When you enter a museum, they are lurking in the corners, uniformed, silent, eyes constantly scanning the room. You may never even notice them. It’s possible that museum guards spend more time physically with the artwork than the curators and historians do. I recently had the opportunity to ask a former guard at the Ringling Museum about her experience.
Megan Oliver worked at the Ringling Museum as a security guard for eight months before transferring to her current position as a librarian at the Ringling Museum Library. (I want to preface this piece by saying that I actually asked Megan at one point to complain about something and she couldn’t. I have to admit, I was sort of hoping for something juicy: perhaps a patron horrified by a sculpture, or even a potential theft. At least someone super annoying.). However, Megan radiates positivity, especially when reflecting on her experience as a guard at the museum.
She loved the job and the museum. On a typical workday a guard spends hours at a time in a gallery. They’re usually in the background and, “it’s kind of like being a fly on a wall, because when you wear the uniform, people don’t really see you, they walk past you, because we’re not really there to stand out.”
Oliver told me that although it may seem cliché, her favorite gallery is the first one that contains the enormous paintings and tapestries by Peter Paul Rubens, “What’s most memorable is that when people see the Rubens, it’s hard for them to believe sometimes that it’s a real painting, because they are so monumental. People come in and they are astonished, and that says something about a four hundred year old painting.”
Not all the exhibits evoke the ‘oohs’ of the giant Baroque paintings though. I’ve always wondered what type of reactions were had when walking into the exhibits like ‘Zimoun: Sculpting Sound’, where galleries contained giant kinetic sculptures made of cardboard and wire, producing buzzing hums throughout each room. Oliver says, “I think that children really liked Zimoun, they thought it was refreshing and exciting and I had some adults that really liked it. And then you had some people that came in and said ‘this doesn’t make any sense in the context of the baroque art and the renaissance art’ and that’s true but it does make sense in the context of the art museum as a whole because we have different exhibits.”
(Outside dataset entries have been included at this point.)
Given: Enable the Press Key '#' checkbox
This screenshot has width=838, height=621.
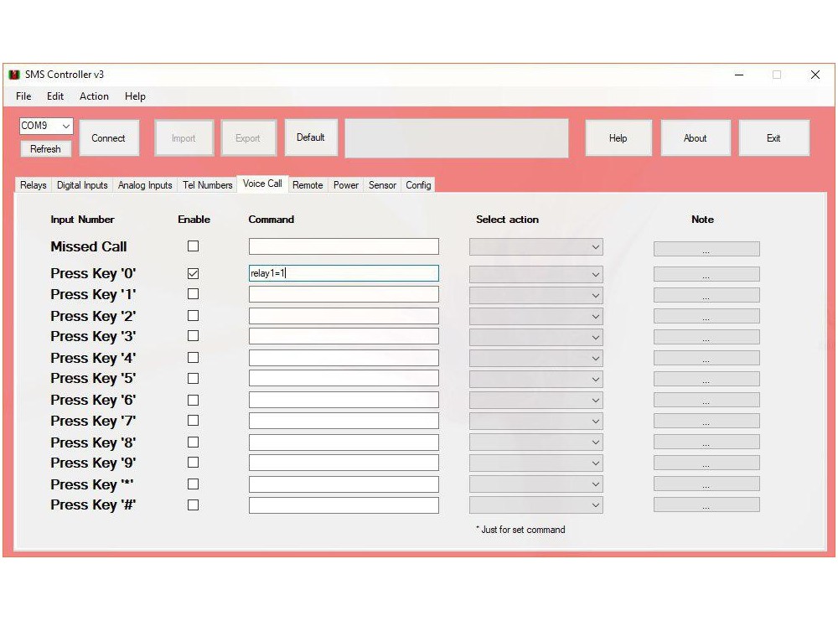Looking at the screenshot, I should (x=194, y=505).
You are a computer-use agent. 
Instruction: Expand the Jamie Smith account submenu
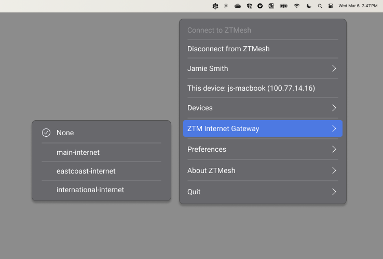[x=334, y=68]
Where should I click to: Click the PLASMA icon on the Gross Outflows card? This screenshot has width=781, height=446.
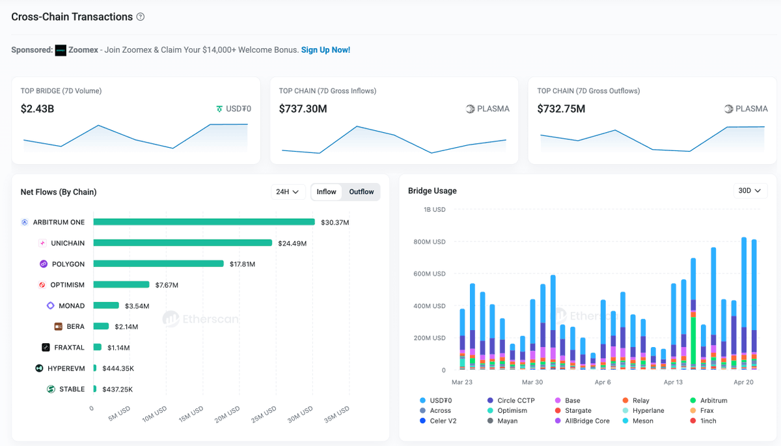tap(727, 109)
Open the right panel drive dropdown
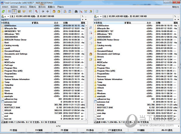 [x=98, y=16]
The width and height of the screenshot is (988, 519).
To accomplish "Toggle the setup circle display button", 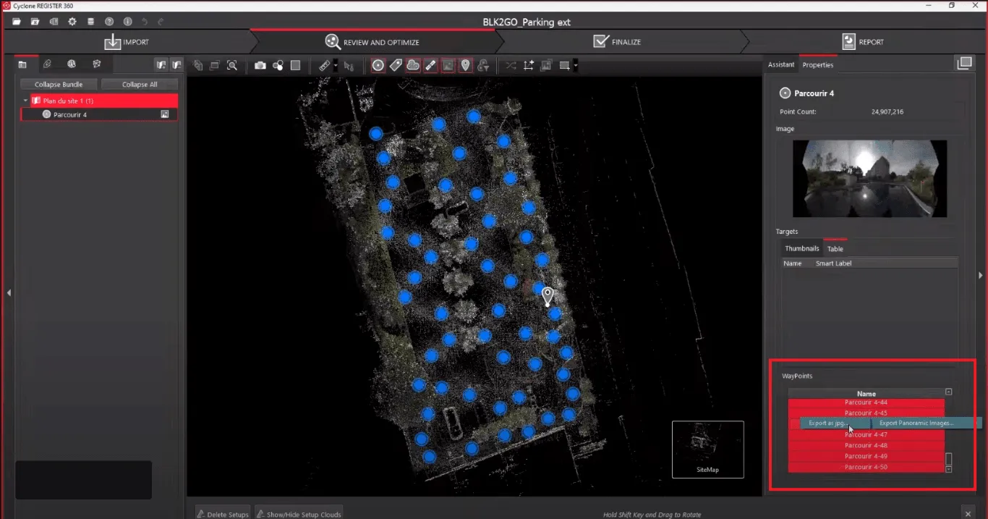I will coord(378,65).
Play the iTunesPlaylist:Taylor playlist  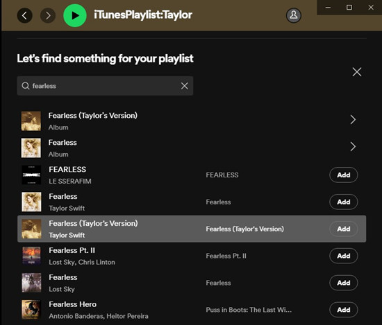(x=75, y=15)
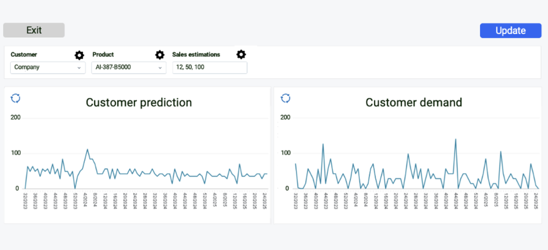548x250 pixels.
Task: Refresh the Customer demand chart
Action: (x=285, y=98)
Oliver also highly recommends the ‘Asian and Cypriot Art Exhibit’ (currently on view through Oct. 21) and the Rubens etchings in ‘Impressions from a Master’ (on view until Jun. 3) She says that “I wasn’t expecting to like it, but the intricacy of the etchings and the drawings is breathtaking. I learned more in that gallery about Rubens than I did when I took my art class in college; I was surprised at the printmaking that was going on in that time period.”
Guards typically rotate during their shifts, so they really get a chance to experience the entire collection of a museum. They’re also constantly being asked questions, so even though the museum docents may be trained for over a year on a topic, viewers are engaging with the nearest person in uniform. Many guards at the Ringling Museum have backgrounds in the arts, including Clyde Burnett, whose exhibit is installed in the Federal Building on Orange Ave. until June. 30th. Although Oliver’s degrees are in English Literature and Anthropology; she plans to begin her Masters in Art History this spring.
Oliver’s transition from security into the library was smooth; she’s overheard enough conversations and listened in on plenty of gallery talks to become familiar with the collection. Now she’s in charge of the digital collection at the library and although their collection doesn’t circulate, it is open to the public. The library is hoping to expand their hours to five days a week and become more accessible to the public.